##### EXCERPT PROVIDED #####

If the Law in some way was the dividing wall in the ancient world, for us it is racial difference. The hostility between races, especially between blacks and whites, in virtually all countries continues as an embarrassment. Did Christ’s death abolish all the barriers? The barrier between Jew and Gentile was one of the most obvious in history. If this barrier has been “broken down,” what other barrier can be justified? If God does not show favoritism (Acts 10:34-35; Romans 2:11), if all are created in His image, if God’s purpose is unity, if we are to love even our enemies (Matt. 5:44), if Christ took the hostility into Himself to destroy it, on what grounds can we justify keeping any barriers in place? If this hostility was so deep, large, and wide that God desired it be broken down through the crucifixion of the most important person who ever was, then who do we think we are to hold prejudices and hostility against a brother or sister in Christ? “He has made us both one!”
If you belong to the family of God, “He has made us both one!” You will have differences with one another. But our differences shouldn’t create hostility because the cross is at ground level. No one has higher value than someone else in the church of God. If you are male and she’s female, if you’re rich and he’s poor, if you’re black and she’s white, if you’re Calvinist and he’s Arminian, if you wear Blue Jeans and he wears a suit, if you’re older and she’s younger, if you like Contemporary and he likes Bluegrass, if you’re country as cornbread and she’s a city-girl, and if any of those things create hostility between you, remember this: None of our barriers, none of our ways of devaluing, limiting, and taking advantage of others, has any basis. “There is neither Jew nor Greek, there is neither slave nor free, there is no male and female, for you are all one in Christ Jesus” (Galatians 3:28).
Abolishing the Law
The purpose of Christ’s removing this hostility was twofold: (1) to create in Himself one new man in place of the two (v. 15b), and (2) in this one body to reconcile both of them to God (v. 16a). If Christ has broken down, crushed, and shattered the “dividing wall of hostility,” then how did He do it? The first part of verse 15 tells us. Christ brought them together in a sovereign act that was nothing less than a new creation. Paul has already spoken of God’s salvation in terms of a new creation (2:10). Believers are his workmanship who have already been created in Christ Jesus for good works, and these are part of God’s intention for that new creation. If God had in mind to create a new humanity, His church, it could not take place by transforming a Gentile into a Jew and it could not take place by transforming a Jew into a Gentile, the only way it could take place was by transforming sinners into new persons through faith in the Lord Jesus Christ. Reconciliation between Jew and Gentile takes place through the death of Christ by the one similarity that they actually shared: they were sinners in need of salvation.

#####

## [WORK TO COMPLETE]
Render into Spanish this sentence from the excerpt on the dividing wall of hostility: "No one has higher value than someone else in the church of God."

##### DATA SHOWN #####

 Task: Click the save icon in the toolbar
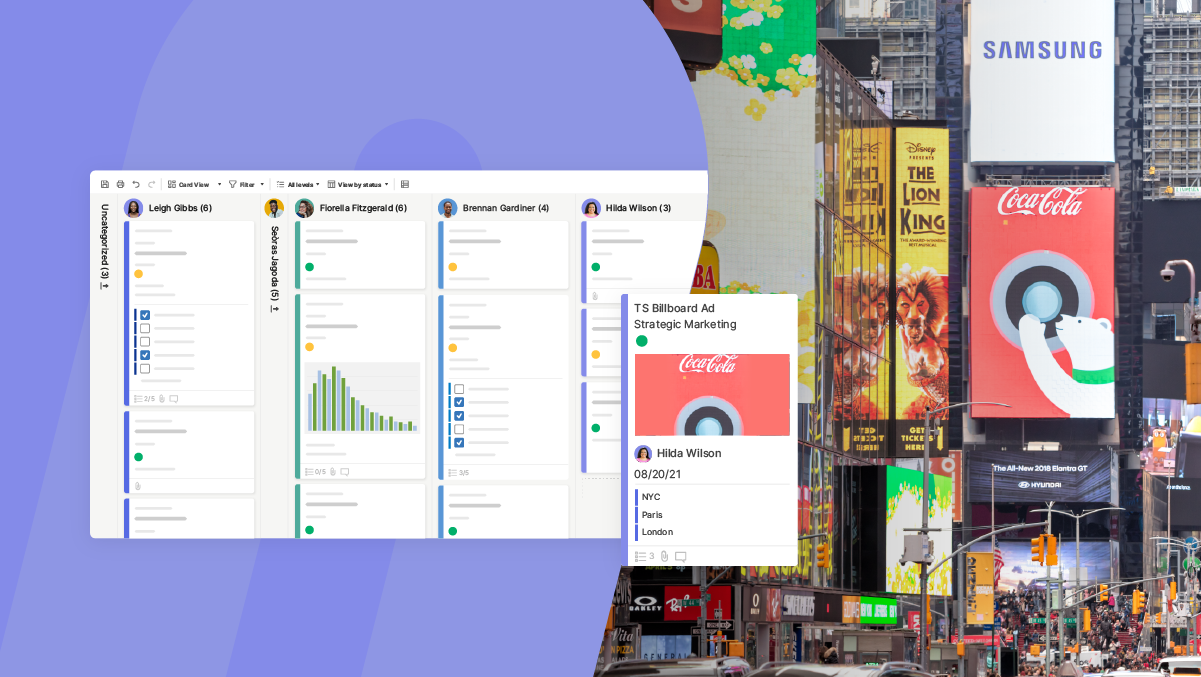[104, 184]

#####

## [RESULT BELOW]
Nadie tiene más valor que otro en la iglesia de Dios.